La nouvelle de Leonid Andreïev sur laquelle est bâtie la pièce est superbe, riche en images, intéressante tant par le développement psychologique que par le jeu narratif qu’elle développe. Pourtant, la mise en scène perd à magnifier le rythme du texte et semble s’égarer. Si l’on peut louer la prestation soliste de près d’une heure et demie d’Olivier Werner (co-traduction, adaptation et jeu), on déplorera les écueils d’un jeu un peu trop limité, tant dans sa dimension gestuelle que vocale. L’acteur, qui semble être en mesure de développer un personnage tout en ambiguïtés, ne parvient cependant pas à dépasser des réflexes de mise en scène usités pour incarner ce rôle de « fou ».

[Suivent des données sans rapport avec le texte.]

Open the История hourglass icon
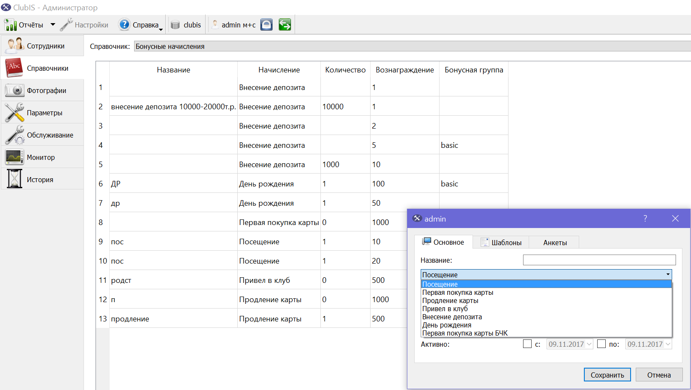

En effet, ce Horla russe mériterait de briser les clichés de mise en jeu affiliés à ce sujet qui relève du déjà-vu – ou, à défaut, mériterait de proposer un cadre scénique plus dynamique. L’introspection mêle un peu trop mollement logique froide, accès de folie et images poétiques qui affleurent par moments – je pense notamment à la comparaison entre folie et nœud grouillant de serpents, dont la plus grosse hydre parcourt le corps du malade et hurle en lieu et place de son esprit « sain ». On glisse malheureusement d’un passage à l’autre de manière un peu trop prévisible. La fin arrive après quelques longueurs, et plaque un peu trop facilement un réquisitoire moral attendu : qui, du docteur ou des juges, n’est pas atteint de folie ordinaire, d’hypocrisie ? Dommage.